Next Sunday brings us to the end of the Church year as we celebrate the feast of Christ the King. Then comes our national feast of Thanksgiving followed by our Advent preparation for Christmas. During this month of November we are asked through the liturgy to pray over the “end times” of life, and to remember family members and dear friends who have passed from this world into God’s embrace in heaven.

In all of this, we anchor our belief, our faith, our future in the dying and rising of Jesus Christ. Always before us, however, is the ongoing tension of faith up against the daily upheaval and suffering we witness across the globe. Today’s readings help put this tension into perspective.

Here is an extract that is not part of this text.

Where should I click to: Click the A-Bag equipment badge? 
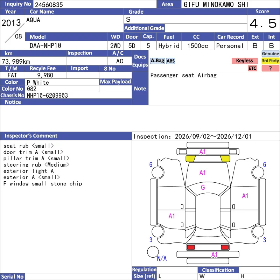coord(157,61)
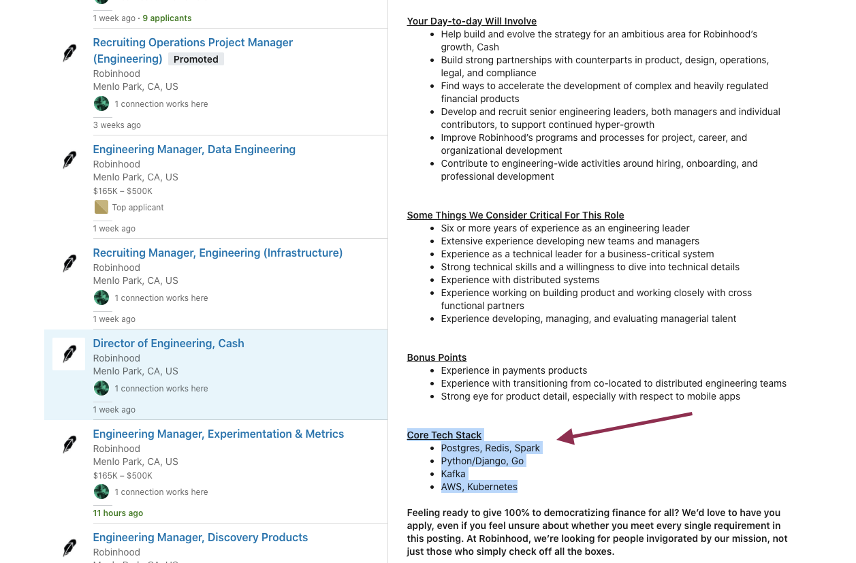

Let’s begin with the sun metaphor in the reading from Malachi. Think for a moment just what the sun means for us. Unlike most of the planets, we on earth circle the sun at just the proper distance to receive its light and heat in exactly the right measure so we are nurtured rather than singed. Thus the authors of the Hebrew Scriptures found the sun an apt symbol of its transcendent creator.

Like the sun, God sustains our physical and spiritual lives. But we also know by difficult experience that the power of the sun which warms, nurtures, illuminates, and brings out color can also scorch, sicken, and kill. The difference lies not in solar whimsy but in human choice. The same reality of life can be at once “healing” and “punishing.”

Paul made the same point in Romans as he relates how the apocalyptic “wrath” of God is revealed in the way God simply allows persons to suffer the natural consequences of their disordered choices and actions. God does not burn them; rather they “get burned” in the personal violation of the order of creation.

In today’s gospel Jesus mentions the reality of disaster only to insist that such dire possibilities will never finally come between the Lord and his people. “Some of you will be put to death. All will hate you because of me, but not a hair of your head will be harmed.” May our own faith come alive this week as we discover anew all the ways God uses our time and talent, our faith and freedom as instruments of life and service for our waiting world.